Given entries: Begin

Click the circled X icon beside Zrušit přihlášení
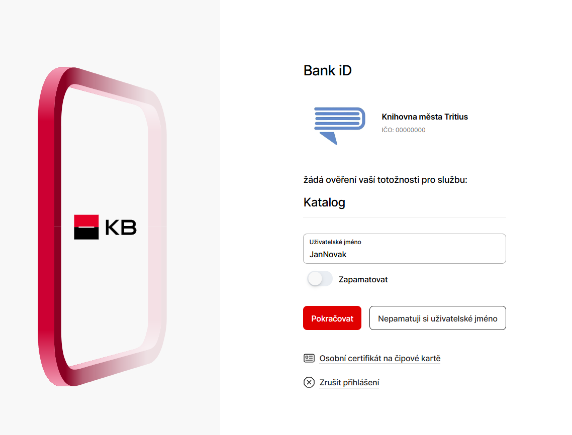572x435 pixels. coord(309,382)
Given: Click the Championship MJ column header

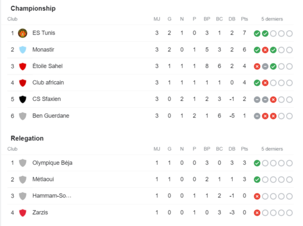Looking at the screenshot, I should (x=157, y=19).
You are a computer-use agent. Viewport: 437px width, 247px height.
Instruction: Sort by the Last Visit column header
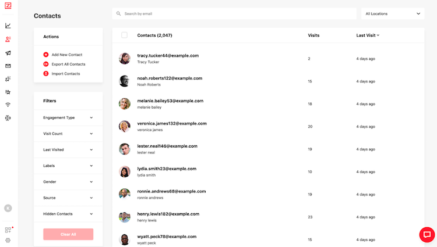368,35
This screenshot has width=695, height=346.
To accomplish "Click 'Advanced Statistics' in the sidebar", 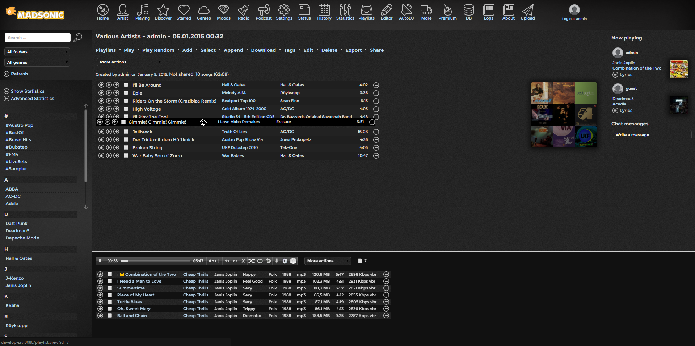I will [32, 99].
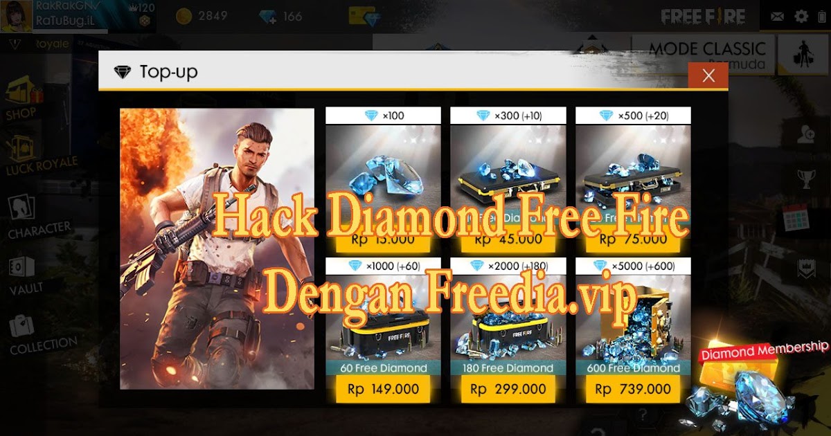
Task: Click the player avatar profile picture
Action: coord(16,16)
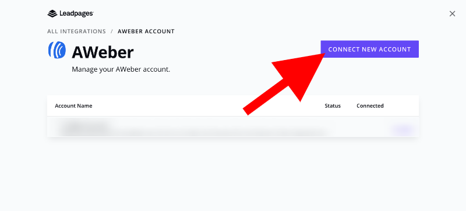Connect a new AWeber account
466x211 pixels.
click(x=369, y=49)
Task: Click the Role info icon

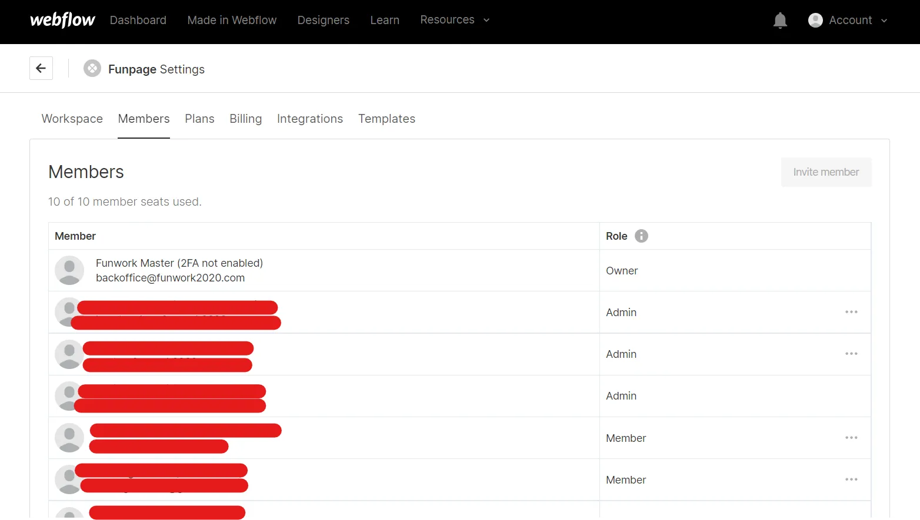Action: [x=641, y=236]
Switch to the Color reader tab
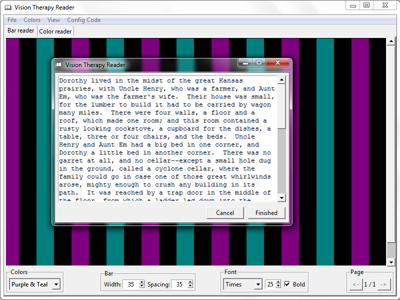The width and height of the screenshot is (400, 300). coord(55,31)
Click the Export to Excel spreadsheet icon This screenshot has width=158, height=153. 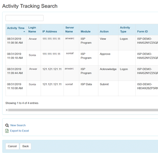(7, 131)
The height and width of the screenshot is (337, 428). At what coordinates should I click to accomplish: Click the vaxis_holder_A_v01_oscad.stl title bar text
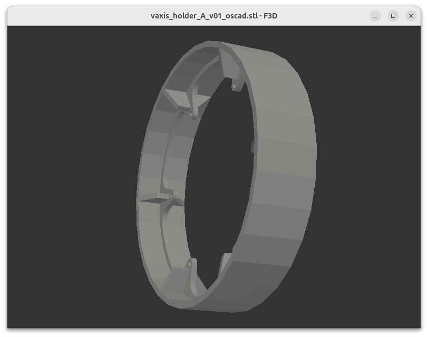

Given entries: End

Only an exact copy of the lines from the top of the entries through the line with "You are a computer-use", both included, should be given, with all pictures omitted.

Click the circled X icon beside Zrušit přihlášení
572x435 pixels. coord(309,382)
Given: Click the Championship MJ column header

Looking at the screenshot, I should (x=157, y=19).
You are a computer-use agent. Viewport: 437px width, 247px height.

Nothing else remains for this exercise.